The author's humour frequently casts a cool look at
her contentious subject. Joe Leinster's libido is fixated on a fish
with a routine that would have made Mae West blush. The story is
also a validation for everyone who nurses contempt for superficially
dull people who, having a nothing else to recommend them, aspire
to visual perfection.
Following the novella is an unneeded chapter explaining
the motives of these characters - they speak eloquently enough for
themselves. While there is a comprehensive and informative bibliography,
an index would have also been useful for the non-fiction half of
the book.
Overall, I preferred the dissertation that discusses
in detail, amongst other things, the consequences of germline intervention
in the human embryos, techniques to inhibit ageing, transgenics,
biomimetics, advances in computing and nanotechnology.
Lois Gresh has an impressive track record when it
comes to elucidating these fields without technobabble. She's obviously
well informed and draws the line at jumping wholeheartedly at progress
regardless of cost, also appreciating that many people find it an
anathema.
‘TechnoLife 2020’ is sponsored by The Canada Council,
Ontario Arts Council and Government of Canada and is an impressive
a fusion of fiction and speculation about a world that future technology
may have in store for some of us who can afford it.
The things that most concern people are usefully put
into a context that is easily digestible for the layperson and it
is a highly recommended read for anyone intrigued, or a little dismayed,
by the rapid development of technology.
Jane Palmer
February 2002
Check out website: www.ecwpress.com
The
Complete History Of Jack The Ripper: New Edition by Philip Sugden
pub: Constable and Robinson Ltd. 532 page enlarged
paperback. Price: £ 8.99 (UK). ISBN: 1-84119-397-6
Science Fiction has freely borrowed from the Whitechapel
murders over the decades. If it isn’t Robert Bloch then it’s ‘Star
Trek’, ‘Babylon 5’ and the more recent ‘From Hell’ film. To ignore
a factual book on the subject as a potential reference book, well,
it’s not done, is it?
As noted in the title above, this an update of the
book released 8 years ago. It’ll have to be left to the individual
as to whether they want to buy a new edition although there is an
examination of some new evidence regarding potential suspects.

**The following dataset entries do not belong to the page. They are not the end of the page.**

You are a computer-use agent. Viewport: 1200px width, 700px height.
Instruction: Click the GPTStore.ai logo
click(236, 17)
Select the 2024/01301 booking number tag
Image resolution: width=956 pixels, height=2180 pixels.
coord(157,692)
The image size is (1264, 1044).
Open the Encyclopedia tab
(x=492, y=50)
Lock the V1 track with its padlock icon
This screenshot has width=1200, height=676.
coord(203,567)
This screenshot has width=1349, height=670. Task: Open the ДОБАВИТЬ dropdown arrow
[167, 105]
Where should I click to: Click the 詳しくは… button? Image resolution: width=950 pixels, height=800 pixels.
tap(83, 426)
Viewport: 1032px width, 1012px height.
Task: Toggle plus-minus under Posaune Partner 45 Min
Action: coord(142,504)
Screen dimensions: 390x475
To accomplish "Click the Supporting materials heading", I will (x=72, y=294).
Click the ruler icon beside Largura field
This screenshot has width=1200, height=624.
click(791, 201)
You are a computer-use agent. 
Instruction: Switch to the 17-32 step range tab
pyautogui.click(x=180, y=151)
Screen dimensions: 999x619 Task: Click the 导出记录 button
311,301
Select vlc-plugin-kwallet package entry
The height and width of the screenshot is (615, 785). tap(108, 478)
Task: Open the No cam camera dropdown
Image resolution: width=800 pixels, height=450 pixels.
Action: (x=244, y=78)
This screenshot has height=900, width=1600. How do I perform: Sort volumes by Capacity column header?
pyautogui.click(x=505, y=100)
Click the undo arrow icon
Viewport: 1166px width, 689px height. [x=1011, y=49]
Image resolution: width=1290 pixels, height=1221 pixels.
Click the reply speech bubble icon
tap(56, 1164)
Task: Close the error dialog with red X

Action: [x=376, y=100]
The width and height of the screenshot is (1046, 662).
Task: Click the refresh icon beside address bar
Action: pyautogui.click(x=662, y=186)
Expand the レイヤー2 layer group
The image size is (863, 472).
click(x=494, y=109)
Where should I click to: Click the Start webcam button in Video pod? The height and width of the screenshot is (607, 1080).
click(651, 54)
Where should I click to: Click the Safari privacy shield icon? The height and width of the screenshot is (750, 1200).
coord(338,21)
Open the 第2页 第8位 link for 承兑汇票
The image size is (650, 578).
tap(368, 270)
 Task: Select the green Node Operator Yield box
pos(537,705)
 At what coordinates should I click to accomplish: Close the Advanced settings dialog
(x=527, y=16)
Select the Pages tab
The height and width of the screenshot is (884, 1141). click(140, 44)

Saying that, if you’re an advocate for the Sir William
Gull angle then this isn’t your book. Sugden convincingly notes
that many of these other Ripper books borrow off each other to match
a particular hypothesis than go back over the original evidence.
This book covers not only the murders, but also the
situation of the time, both on the streets and in the police force
procedure of the time. All reference material is noted for source
and an extensive index which brings the actual reading matter down
to 470 pages plus an 8 page photo insert.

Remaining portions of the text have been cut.